In [None]:
!pip install arch
pip install scikeras
pip install keras-tuner
!pip install yfinance
pip install statsmodels scipy

In [None]:
import platform
import yfinance as yf
import pandas as pd
import numpy as np
from sklearn.preprocessing import StandardScaler
from sklearn.model_selection import train_test_split
from tensorflow.keras.models import Sequential
from tensorflow.keras.layers import LSTM, Dense, Dropout
from tensorflow.keras.callbacks import EarlyStopping
import matplotlib.pyplot as plt
import kerastuner as kt
from tensorflow.keras.layers import InputLayer

In [None]:
# Define ticker symbols and date range
ticker_symbols = [
    'AMG', 'AMZN', 'AZO', 'BKNG', 'BLK', 'DUK', 'ED', 'F', 'FCX', 'GE',
    'GOOG', 'GPS', 'HBAN', 'ICE', 'LDOS', 'LMT', 'M', 'MTD', 'MYL', 'NKE',
    'ORLY', 'PBCT', 'PLD', 'RF', 'RJF', 'SHW', 'TDG', 'UAA', 'VFC', 'WEC'
]
start_date = '2010-01-01'
end_date = '2019-09-01'

# Fetch and prepare data
all_data = pd.DataFrame()
for symbol in ticker_symbols:
    data = yf.download(symbol, start=start_date, end=end_date)
    data['Ticker'] = symbol
    all_data = pd.concat([all_data, data])

all_data.index = pd.to_datetime(all_data.index)

# Count unique trading days
unique_trading_days = all_data.index.unique()
number_of_trading_days = len(unique_trading_days)
print(f"Number of unique trading days: {number_of_trading_days}")

feature_names = all_data.columns.tolist()
print("Feature names in the dataset:", feature_names)

all_data.ffill(inplace=True)
all_data.bfill(inplace=True)

all_data.to_csv("stock_data.csv")

In [None]:
# Relative Strength Index (RSI)
def RSI(series, period=14):
    delta = series.diff(1)
    gain = (delta.where(delta > 0, 0)).rolling(window=period).mean()
    loss = (-delta.where(delta < 0, 0)).rolling(window=period).mean()
    RS = gain / loss
    return 100 - (100 / (1 + RS))

all_data['RSI'] = RSI(all_data['Adj Close'])

# Moving Average Convergence Divergence (MACD)
def MACD(series, fast=12, slow=26, signal=9):
    exp1 = series.ewm(span=fast, adjust=False).mean()
    exp2 = series.ewm(span=slow, adjust=False).mean()
    macd = exp1 - exp2
    signal_line = macd.ewm(span=signal, adjust=False).mean()

-=-=-

**Exercise task 1**
What end date does the notebook code set for the data range?

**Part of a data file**
-=-=-

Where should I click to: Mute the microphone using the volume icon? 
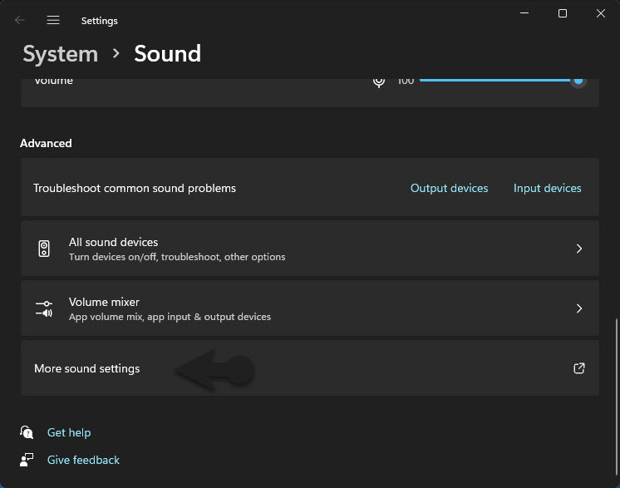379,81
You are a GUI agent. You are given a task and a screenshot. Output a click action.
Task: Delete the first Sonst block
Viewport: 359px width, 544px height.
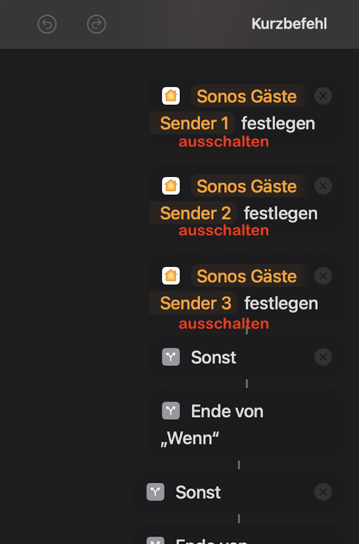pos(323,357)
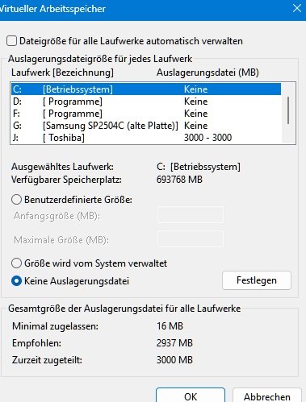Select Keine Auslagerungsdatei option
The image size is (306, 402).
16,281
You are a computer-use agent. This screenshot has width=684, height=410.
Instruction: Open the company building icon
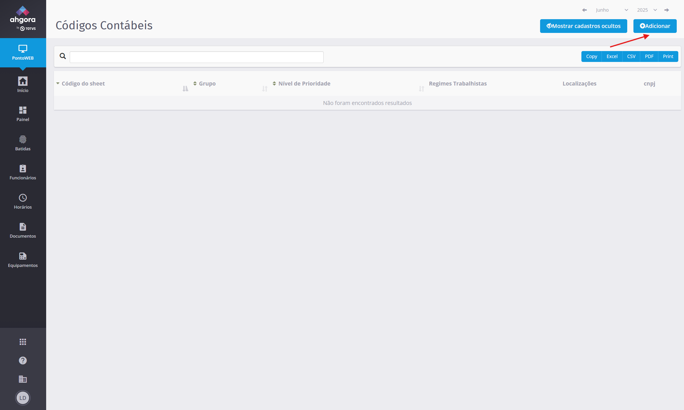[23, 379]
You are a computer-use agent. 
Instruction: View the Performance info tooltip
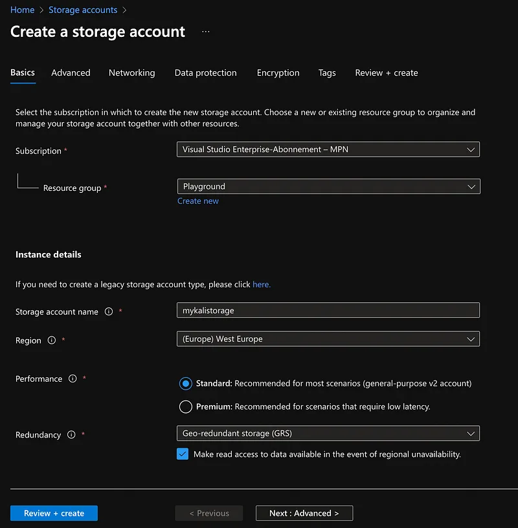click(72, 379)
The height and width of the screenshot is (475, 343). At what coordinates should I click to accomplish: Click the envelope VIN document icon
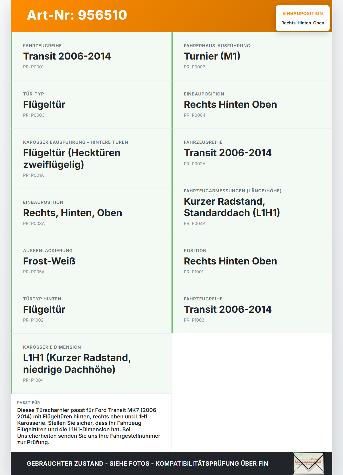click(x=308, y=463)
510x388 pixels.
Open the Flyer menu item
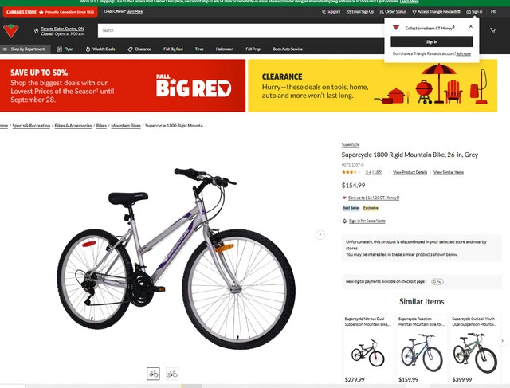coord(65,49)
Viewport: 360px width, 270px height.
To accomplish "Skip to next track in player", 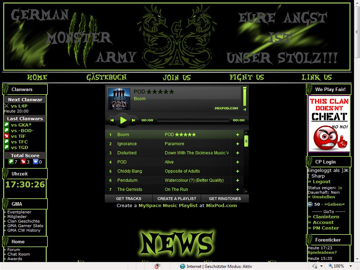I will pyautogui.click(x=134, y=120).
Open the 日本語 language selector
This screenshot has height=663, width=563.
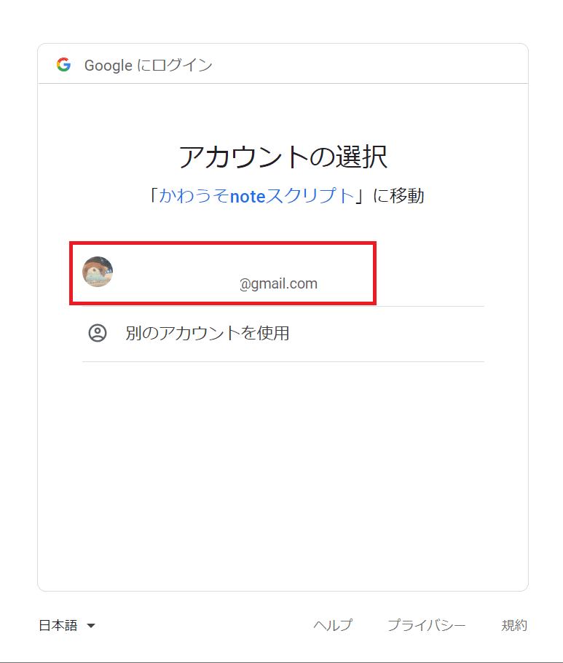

-=-=-

**Exercise task 2**
Recast the rows from the line with "You are a GUI" to the line with "coord(65,49)", both included, as a numbered list without blank lines, and leave the pictures out.

**Reply 1**
2019-09-01

**Reply 2**
1. You are a GUI agent. You are given a task and a screenshot. Output a click action.
2. Task: Delete the first Sonst block
3. Viewport: 359px width, 544px height.
4. pos(323,357)
5. Select Keine Auslagerungsdatei option
6. The image size is (306, 402).
7. 16,281
8. You are a computer-use agent. This screenshot has width=684, height=410.
9. Instruction: Open the company building icon
10. [23, 379]
11. You are a computer-use agent. 
12. Instruction: View the Performance info tooltip
13. click(72, 379)
14. The height and width of the screenshot is (475, 343). At what coordinates should I click to accomplish: Click the envelope VIN document icon
15. click(x=308, y=463)
16. 510x388 pixels.
17. Open the Flyer menu item
18. coord(65,49)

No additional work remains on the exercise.